We continue to see a trend toward shoppability in eCommerce and social media, also known as social commerce. Once limited to upper-funnel marketing and brand exposure, these channels and apps are moving down-funnel to offer transactional functions around product placement.
This takes shape in buy buttons on everything from YouTube videos to Snapchat Stories. Social commerce beacons like Instagram also offer things like product tags. Brands and influencers are incentivized to add these tags which builds towards a structured shopping taxonomy.
Elsewhere – and for similar reasons – we see a separate trend: AR shopping, also known as “camera commerce.” This involves 3D product visualization to virtually try on everything from cosmetics to couches. It also includes visual search to identify and buy physical objects.

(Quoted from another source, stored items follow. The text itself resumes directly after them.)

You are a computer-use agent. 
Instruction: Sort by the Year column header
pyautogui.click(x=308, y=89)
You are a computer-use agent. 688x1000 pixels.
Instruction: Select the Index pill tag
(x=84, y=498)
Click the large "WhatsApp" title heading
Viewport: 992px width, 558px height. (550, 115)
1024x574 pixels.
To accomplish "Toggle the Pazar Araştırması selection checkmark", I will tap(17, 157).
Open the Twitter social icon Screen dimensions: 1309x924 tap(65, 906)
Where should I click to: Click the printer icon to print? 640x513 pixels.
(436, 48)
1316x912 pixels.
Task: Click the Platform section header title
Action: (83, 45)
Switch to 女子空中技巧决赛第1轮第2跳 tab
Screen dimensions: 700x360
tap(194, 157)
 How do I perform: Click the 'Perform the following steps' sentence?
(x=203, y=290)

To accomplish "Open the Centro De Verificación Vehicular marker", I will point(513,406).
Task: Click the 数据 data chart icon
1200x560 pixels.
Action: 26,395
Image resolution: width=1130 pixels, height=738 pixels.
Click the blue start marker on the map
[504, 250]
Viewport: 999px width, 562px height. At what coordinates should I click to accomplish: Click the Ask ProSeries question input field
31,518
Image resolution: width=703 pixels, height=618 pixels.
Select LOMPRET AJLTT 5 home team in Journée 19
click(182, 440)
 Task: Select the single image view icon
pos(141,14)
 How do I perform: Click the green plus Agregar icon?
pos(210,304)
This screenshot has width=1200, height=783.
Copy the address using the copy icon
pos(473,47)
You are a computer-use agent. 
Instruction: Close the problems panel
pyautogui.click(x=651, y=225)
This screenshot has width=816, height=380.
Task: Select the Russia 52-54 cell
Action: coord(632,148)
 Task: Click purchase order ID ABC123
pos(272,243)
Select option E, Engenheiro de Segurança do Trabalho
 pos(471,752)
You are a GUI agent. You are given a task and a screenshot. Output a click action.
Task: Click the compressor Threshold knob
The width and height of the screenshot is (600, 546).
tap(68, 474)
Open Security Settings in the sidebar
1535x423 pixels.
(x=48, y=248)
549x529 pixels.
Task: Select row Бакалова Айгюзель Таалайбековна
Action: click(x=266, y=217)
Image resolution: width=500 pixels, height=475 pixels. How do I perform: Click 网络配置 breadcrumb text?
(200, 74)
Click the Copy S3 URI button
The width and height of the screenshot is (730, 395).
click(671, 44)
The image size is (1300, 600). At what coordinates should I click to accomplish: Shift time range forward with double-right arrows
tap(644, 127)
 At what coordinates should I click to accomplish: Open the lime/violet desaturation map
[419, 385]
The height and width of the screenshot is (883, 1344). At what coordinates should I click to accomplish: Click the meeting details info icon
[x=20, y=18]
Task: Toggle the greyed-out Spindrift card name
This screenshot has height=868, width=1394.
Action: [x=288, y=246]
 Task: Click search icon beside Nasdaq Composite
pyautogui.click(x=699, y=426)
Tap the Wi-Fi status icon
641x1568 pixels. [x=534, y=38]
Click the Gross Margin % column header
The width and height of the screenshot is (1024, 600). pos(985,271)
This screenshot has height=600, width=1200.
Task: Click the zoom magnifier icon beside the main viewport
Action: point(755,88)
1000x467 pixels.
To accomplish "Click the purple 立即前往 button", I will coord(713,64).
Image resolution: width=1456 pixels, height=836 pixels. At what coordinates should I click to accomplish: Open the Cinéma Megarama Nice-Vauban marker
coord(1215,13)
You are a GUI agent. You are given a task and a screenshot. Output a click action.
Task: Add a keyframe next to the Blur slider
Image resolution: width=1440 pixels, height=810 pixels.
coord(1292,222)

Panning back, these two trends – shoppability and camera commerce – are on a collision course. Point your phone at a jacket a friend is wearing using Snap Scan, then buy it right on the spot. This process compresses the purchase funnel through a visually-informed shopping flow.
After examining Pinterest in the last installment, we move on to another eCommerce powerhouse: Shopify. In fact, it’s one of the original innovators in the shoppability movement. It has democratized eCommerce by making it easier for anyone to have an online store.
Beyond just a “destination,” Shopify has struck deals with everyone from Walmart to TikTok. This offers additional value to its merchants by letting them amplify their storefronts in well-traveled environments and feeds – a hook for Shopify to get and keep those merchants on the platform.
As the next step in its evolutionary path, Shopify is now betting that visually-rich shopping will be the next standard in eCommerce. Inspired by the IRL-deprived Covid era, it wants its merchants to use tools like AR to offer their shoppers more product dimension and confidence.
Specifically, it lets merchants offer 3D and AR versions of their products. To define those terms, 3D involves zooming and spinning products on your desktop, while AR activates the camera to do the same in your physical space – ideal for furniture and home goods.
Dimension & Confidence
The goal of these visual shopping integrations is to engender IRL dimension and buyer confidence. In fact, Shopify reports that merchants who have integrated 3D shopping have experienced 94 percent greater conversions. AR is also known to reduce product returns.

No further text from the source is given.